Introducing Facebook Telephone

October 16th, 2010 by cmatthieu

What would a new platform be without a few new preview applications to demo?  Using Voxeo Lab’s PhonoSDK, we were able create a real telephone integrated with Facebook that allows you to call your Facebook friends online without needing to know their actual phone numbers (and they can call you)!

Try it out today at http://apps.facebook.com/telephone!

Here’s how Facebook Telephone works.  You can direct your Web browser to http://apps.facebook.com/telephone and authorize the application.  Once approved, you can add your phone number privately to the site.  From here you can either “Launch” the telephone to place and receive real phone calls for free to any US or Canadian telephone number.  You can also click on the “Friends with Telephone” to see all of your friends that have also authorized the Facebook Telephone application.  You can call any of these friends by clicking on their photo and confirming your call.

When calling your friends on Facebook, Telephone rings their browser window first provided they have also launched their Facebook Telephone window.  If there is no answer from their browser, Facebook Telephone elevates the call to their real telephone number provided at registration.  This phone number is not visible to the caller.

In addition to placing real outbound telephone calls from Facebook Telephone, you can call any SIP-based VoIP Internet address.  To call another Internet address, simply Launch Facebook Telephone and enter the Internet address in the text box at the top of the softphone in the following format: sip:address@provider.com i.e. sip:chrismatthieu@sip2sip.info to ring Chris’ Blink phone!

Facebook Telephone is a Ruby on Rails (Rails3) application running on Heroku that uses Facebook’s latest Open Graph API to authorize Facebook users and pull in their friend data.  PhonoSDK is embedded in the Rails application and launched as a pop-up window to allow the user to continue using Facebook while maintaining access to the telephone on the desktop.  Since PhonoSDK dynamically creates a new SIP address each time the jQuery object is instantiated, the softphone invokes an AJAX call passing the current softphone’s SIP address back to Facebook Telephone to be temporarily stored in the database.  When another Facebook user calls you, this temporary SIP address is returned as the first “number” to dial as we attempt to establish a browser-to-browser Facebook Telephone call.  If the softphone’s SIP address is not answered by the user, we dial the number on file for that user and bridge the call (browser-to-PSTN).

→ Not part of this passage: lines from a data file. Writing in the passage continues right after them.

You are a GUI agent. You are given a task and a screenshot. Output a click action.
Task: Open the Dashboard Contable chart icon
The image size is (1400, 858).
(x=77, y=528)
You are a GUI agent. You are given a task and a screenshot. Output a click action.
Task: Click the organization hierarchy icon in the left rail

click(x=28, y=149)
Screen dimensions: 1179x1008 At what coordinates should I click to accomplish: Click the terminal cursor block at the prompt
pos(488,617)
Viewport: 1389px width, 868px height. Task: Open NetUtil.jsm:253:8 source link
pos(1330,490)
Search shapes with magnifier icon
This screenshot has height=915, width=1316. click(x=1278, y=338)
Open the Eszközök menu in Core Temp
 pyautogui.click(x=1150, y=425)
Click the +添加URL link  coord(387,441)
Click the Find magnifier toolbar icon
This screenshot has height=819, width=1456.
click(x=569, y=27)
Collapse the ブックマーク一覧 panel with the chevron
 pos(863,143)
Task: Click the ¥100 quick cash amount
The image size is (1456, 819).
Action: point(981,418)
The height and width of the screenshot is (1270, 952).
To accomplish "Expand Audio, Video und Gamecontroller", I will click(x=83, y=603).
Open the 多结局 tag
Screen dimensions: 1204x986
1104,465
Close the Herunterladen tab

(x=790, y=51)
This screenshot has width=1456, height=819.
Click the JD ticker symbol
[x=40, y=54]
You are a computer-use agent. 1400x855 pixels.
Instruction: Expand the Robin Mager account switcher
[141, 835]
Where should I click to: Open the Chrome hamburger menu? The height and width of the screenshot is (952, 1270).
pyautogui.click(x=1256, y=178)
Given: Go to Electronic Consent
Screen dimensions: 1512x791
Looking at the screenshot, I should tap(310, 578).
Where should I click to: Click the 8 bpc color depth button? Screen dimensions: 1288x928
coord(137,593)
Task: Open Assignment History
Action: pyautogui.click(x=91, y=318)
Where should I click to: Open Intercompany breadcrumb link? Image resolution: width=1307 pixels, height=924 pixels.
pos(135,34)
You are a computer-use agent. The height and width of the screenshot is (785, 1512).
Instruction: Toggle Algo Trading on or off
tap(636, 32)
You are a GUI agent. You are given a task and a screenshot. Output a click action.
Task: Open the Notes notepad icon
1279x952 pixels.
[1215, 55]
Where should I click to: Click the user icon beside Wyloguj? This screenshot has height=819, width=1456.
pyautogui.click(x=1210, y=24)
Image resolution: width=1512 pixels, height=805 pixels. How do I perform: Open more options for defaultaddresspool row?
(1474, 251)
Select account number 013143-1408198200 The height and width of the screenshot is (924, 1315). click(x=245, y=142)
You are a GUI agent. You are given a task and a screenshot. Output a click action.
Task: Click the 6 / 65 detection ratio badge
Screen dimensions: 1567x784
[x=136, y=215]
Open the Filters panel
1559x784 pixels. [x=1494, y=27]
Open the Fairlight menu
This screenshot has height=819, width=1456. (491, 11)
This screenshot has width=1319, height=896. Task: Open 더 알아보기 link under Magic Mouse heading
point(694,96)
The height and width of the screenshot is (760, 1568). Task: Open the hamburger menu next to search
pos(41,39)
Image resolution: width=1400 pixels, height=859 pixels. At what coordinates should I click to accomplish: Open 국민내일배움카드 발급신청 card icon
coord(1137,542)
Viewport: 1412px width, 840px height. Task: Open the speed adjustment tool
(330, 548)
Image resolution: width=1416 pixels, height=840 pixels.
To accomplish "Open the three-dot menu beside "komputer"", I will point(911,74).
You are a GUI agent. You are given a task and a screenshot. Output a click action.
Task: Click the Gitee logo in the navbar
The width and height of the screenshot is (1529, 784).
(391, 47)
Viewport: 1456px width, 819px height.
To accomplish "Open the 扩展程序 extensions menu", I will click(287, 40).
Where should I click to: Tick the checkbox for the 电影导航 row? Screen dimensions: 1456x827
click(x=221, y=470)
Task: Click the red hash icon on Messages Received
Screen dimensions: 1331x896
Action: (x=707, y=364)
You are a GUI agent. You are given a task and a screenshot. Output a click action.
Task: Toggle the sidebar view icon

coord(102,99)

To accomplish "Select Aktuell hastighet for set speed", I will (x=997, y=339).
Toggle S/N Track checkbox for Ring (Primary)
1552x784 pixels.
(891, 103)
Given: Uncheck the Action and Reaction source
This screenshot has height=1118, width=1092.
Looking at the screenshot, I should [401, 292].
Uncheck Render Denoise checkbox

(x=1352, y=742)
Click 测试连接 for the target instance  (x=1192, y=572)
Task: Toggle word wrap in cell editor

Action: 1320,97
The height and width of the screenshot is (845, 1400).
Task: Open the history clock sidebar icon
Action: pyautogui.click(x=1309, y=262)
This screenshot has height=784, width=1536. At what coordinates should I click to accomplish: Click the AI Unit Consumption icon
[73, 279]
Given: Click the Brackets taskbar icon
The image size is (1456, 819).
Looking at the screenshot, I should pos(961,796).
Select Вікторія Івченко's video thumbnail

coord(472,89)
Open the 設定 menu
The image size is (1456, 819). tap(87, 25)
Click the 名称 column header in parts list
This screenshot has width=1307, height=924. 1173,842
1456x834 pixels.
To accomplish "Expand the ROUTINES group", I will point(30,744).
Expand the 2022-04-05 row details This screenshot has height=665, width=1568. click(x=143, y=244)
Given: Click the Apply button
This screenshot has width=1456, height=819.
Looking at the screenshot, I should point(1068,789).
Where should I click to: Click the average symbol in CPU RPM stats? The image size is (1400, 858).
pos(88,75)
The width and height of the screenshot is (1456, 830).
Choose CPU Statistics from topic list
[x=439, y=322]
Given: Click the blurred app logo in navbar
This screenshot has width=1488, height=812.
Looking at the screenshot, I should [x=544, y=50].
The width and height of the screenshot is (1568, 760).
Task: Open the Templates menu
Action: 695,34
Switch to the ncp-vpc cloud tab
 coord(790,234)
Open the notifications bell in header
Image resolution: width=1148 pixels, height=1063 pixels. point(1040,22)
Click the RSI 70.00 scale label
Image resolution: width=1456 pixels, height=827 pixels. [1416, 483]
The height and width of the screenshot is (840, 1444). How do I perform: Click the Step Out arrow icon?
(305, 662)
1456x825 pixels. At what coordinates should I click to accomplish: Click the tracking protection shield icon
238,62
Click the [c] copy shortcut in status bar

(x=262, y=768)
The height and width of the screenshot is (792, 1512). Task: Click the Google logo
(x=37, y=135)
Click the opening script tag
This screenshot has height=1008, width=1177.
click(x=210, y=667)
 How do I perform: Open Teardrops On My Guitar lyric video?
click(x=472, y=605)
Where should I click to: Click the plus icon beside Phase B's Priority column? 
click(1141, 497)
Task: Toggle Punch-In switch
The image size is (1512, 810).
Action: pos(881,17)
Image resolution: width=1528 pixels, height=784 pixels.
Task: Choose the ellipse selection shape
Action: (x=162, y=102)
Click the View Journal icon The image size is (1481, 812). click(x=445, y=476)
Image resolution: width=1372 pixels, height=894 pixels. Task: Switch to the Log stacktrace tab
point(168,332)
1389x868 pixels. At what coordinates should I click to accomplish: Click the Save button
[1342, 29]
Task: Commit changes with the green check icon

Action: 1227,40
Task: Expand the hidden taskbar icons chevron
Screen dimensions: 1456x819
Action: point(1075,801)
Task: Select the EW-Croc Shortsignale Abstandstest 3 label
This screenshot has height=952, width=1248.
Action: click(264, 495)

Facebook Telephone interfaces with Tropo (http://tropo.com) to facilitate the browser-to-PSTN real telephone calls.  The Tropo script to achieve this functionality couldn’t be any easier.  Below is the server-side Javascript code running on Tropo’s Scripting API:

answer();
wait(2000);
say("Please hold while Facebook Telephone connects your call.");
transfer(currentCall.getHeader("x-sbc-numbertodial"), { playvalue: "http://hosting.tropo.com/13539/www/audio/prefetch2.mp3", playrepeat: "5"});

This four line Tropo script basically answers the SIP call from the PhonoSDK and pauses 2 seconds to allow the media to connect.  Next it uses the text-to-speech engine to inform the caller that we are transferring the call.  Finally, we use the Tropo transfer method to pass both the SIP address of the PhonoSDK user to be called along with their telephone number comma delimited in a SIP header called numbertodial.  The Tropo transfer tag will call these numbers sequentially while the MP3 is played to the caller in the background looping up to 5 times.  The first number to answer the call stops the MP3 and connects the call.